Cybersecurity

Midterm Exam

Cybersecurity

For the midterm, you will be writing a report based on fictional client. You task is to analyze the client’s current situation, define the biggest areas of risk, and propose a solution in a professional report. You may be required to perform some outside research to complete your reporting. Any information not provided by “the client” is assumed to be an area of deficiency/an opportunity for improvement.

The intention of this midterm project is for you to show that, given a real-world scenario, you are capable of applying defensive security best-practices in a well-reasoned manner. All recommendations MUST be supported. However, do not just copy/paste the STIGs. The length of the report is not a determining factor for your grade.

Please use the provided template (below), but feel free to add sections as necessary and change the appearance if you desire. Have fun with this project. There are a LOT of right answers here. What I’m looking for is your analysis of the situation. Remember, I will be reading each of these submissions, so the more professional and attractive they look, the easier they are for me to work with.

Note: Delete this page prior to submission

Scenario

Acme Enterprise Systems (AES) has hired you to perform a security risk assessment on their networks. They are interested in determining where their weak spots are, what kinds of risk those weak spots areas pose, and what they can do about them (on a budget).

AES has 75 employees, to include: Accounting/Backoffice, Software Developers, and Sales.

AES has a headquarters office in Maitland Florida, with a regional office in Jacksonville and Tampa. Each site is connected together over a VPN to allow for one cohesive network. AES develops a software product called BIRDS. BIRDS is a web-based software-as-a-solution product they host out of their primary office in Maitland. The web server infrastructure consists of 3 large servers, each of which runs a webserver and database server (there are three for scaling).

The IT Director has one IT Administrator to help him secure and operate the networks. Upon questioning, they did not know what the CIS standards were. They use a Windows domain controller, but have not applied any group policy. Each user in the network has local administrator accounts. The only end-point control applied appears to be Windows Defender for Antivirus. The IT director can VPN in to the network from home, no 2FA. No audit of expired user accounts has ever been performed.

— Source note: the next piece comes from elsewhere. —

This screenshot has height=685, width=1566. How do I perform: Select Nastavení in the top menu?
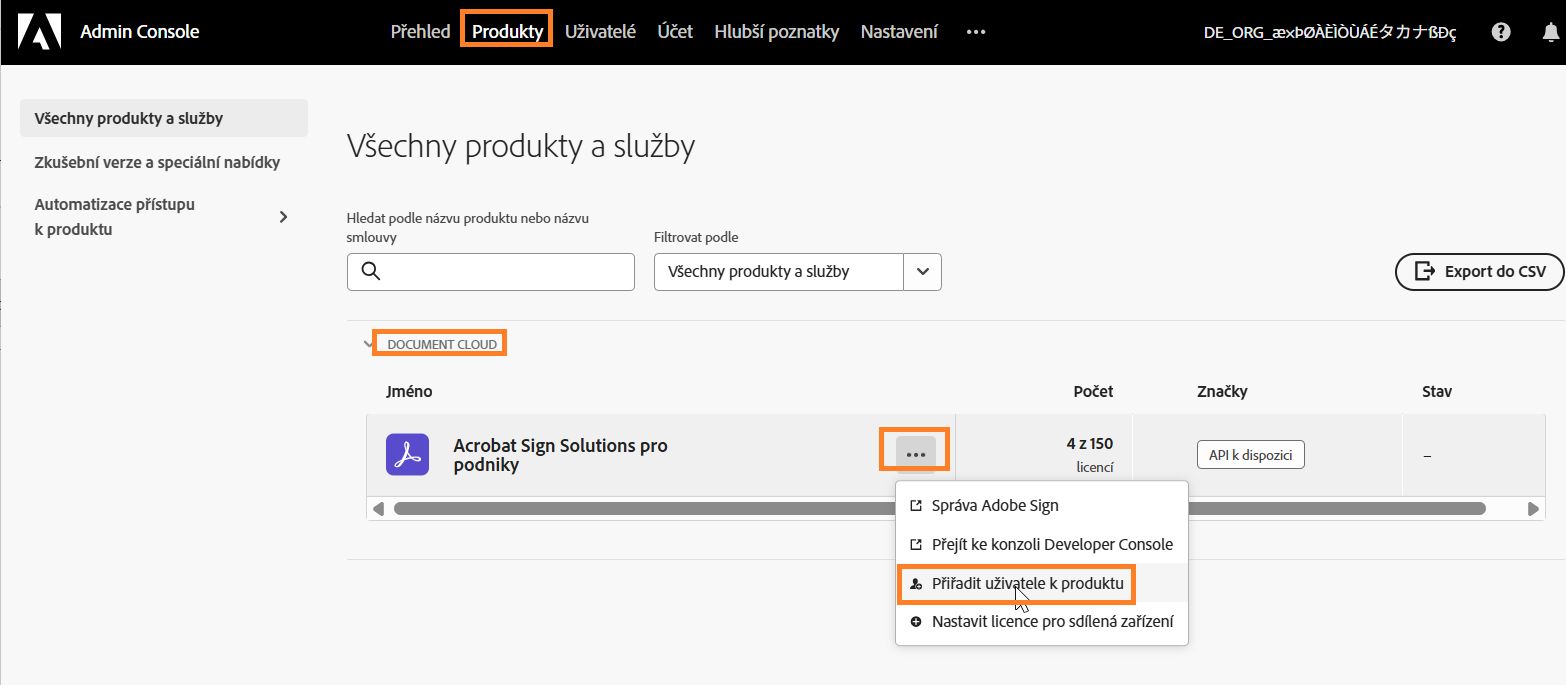coord(898,31)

On the network: The environment consists of about 100 machines. There is no segmentation between any networks, including the web infrastructure. On inspection, it was found that the firewalls were all unpatched and had been for several years. They have a Dell Sonicwall at each site and they use a SonicPoint access point at each site for Wireless access. The Wireless network is secured using WEP and MAC Filtering.

In speaking with the developers, it was discovered that they are developing custom software in PHP without using any frameworks. Developers had no knowledge of secure coding practices, or security in general.

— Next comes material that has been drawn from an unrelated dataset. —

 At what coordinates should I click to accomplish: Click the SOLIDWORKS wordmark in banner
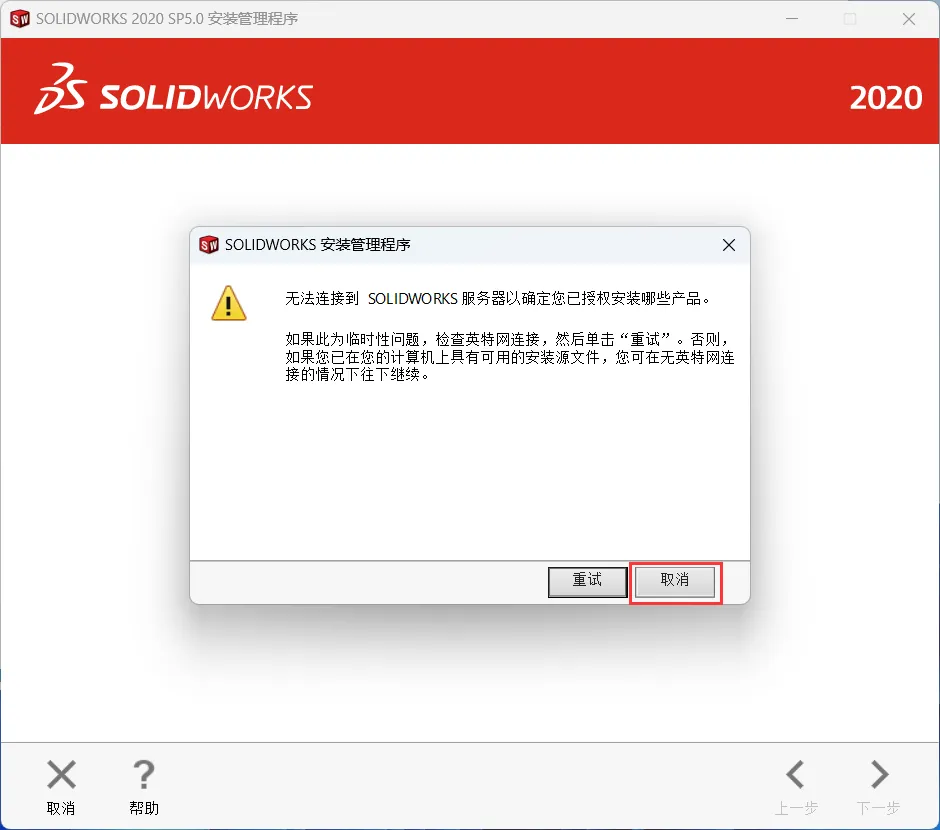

All user-work is done using laptops over wifi.

Acme was recently hit with a CryptoLocker variant that spread through their entire enterprise, encrypting all their files and source code. They were forced to pay roughly $5000 in ransoms because they had no recent back-ups to restore from.

Acme is a very typical company who has not thought about security. Using the information gathered so far, provide ACME with a comprehensive report and roadmap to improve their security posture.

Security Risk Assessment

For

ACME Enterprise Systems, Inc.

Presented by:

Your Name Here

on

Date here

Introduction

[Describe the environment and include a network diagram. Use a tool like Visio or OpenOffice Draw to produce a professional diagram. Search google images for examples of network diagrams. You may elaborate on the scenario to provide some creative information not already included in the above scenario. Note: Delete all of these comments prior to submission.]

Findings

[Complete the findings table below from the scenario information provided. You may infer more information as you would like; feel free to be creative. You must list at LEAST 15 findings. Note: Copy/Paste from the STIGS or the CIS controls is unacceptable here. I will provide an example to get you started.]

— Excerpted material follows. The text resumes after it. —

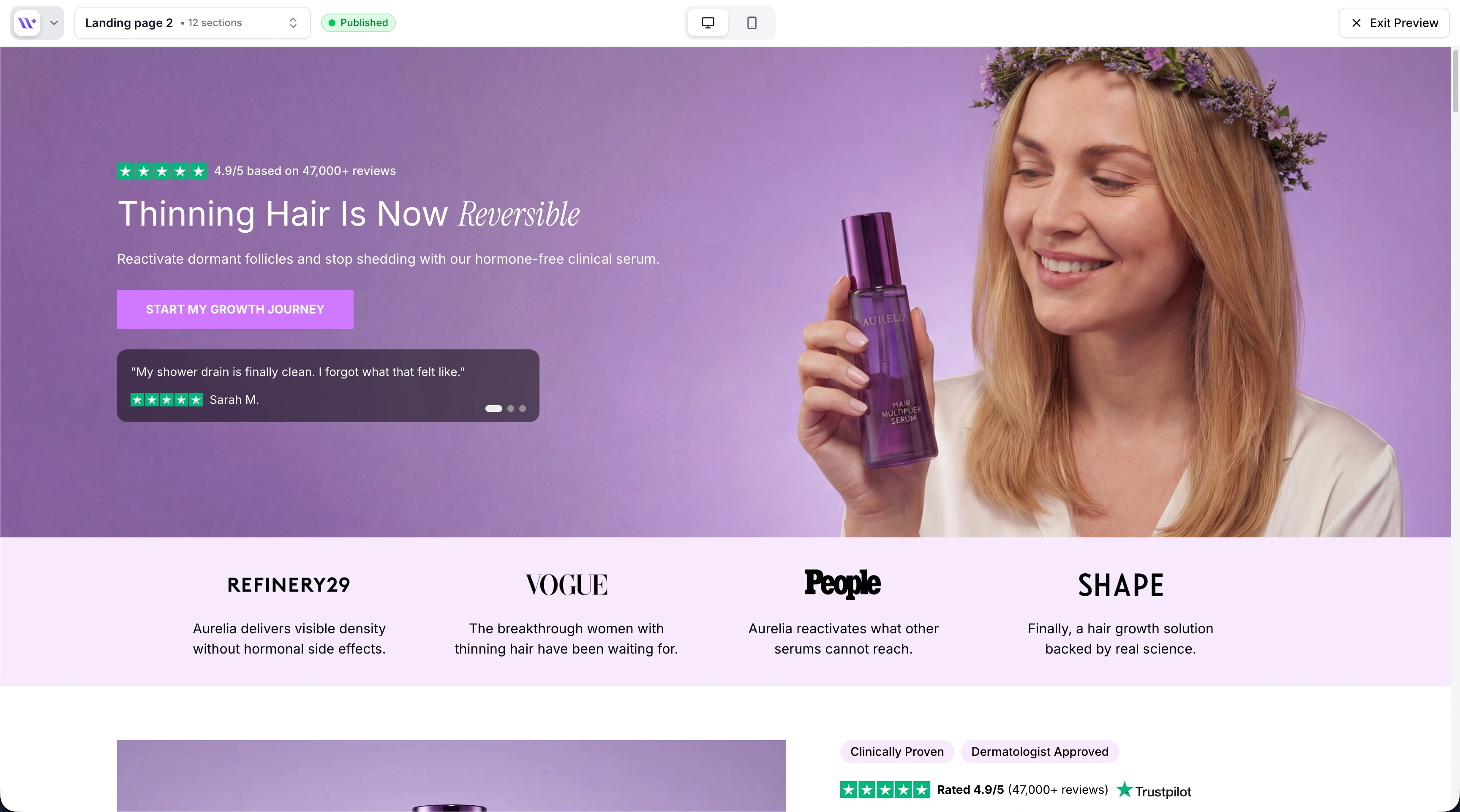Screen dimensions: 1460x812
Task: Click the app logo icon in top bar
Action: [x=27, y=23]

Finding	Risk to the Organization	Mitigating Controls Implemented	Recommendations
Users are unaware of security best practices	A lack of security awareness places the organization at increased risk of attack due to a lack of ability for users to prevent, detect, or respond to data breaches.	None	1. Implement annual security awareness training. 2. Provide security updates throughout the year to keep employees focused on security 3. Implement and enforce acceptable use policies

Remediation Roadmap

[The remediation roadmap is a very specific, but succinct, list of tasks based on the findings above.]

Short Term Tasks (30 Days)	Mid-Range Tasks (6 Months)	Long-Term Tasks (18 Months)
· Perform a security awareness for all employees	· Develop acceptable use policies for all employees to read and sign.	· Plan for annual awareness training

Summary

[Summarize your findings. How do you think ACME is doing on security? What are you most concerned about?]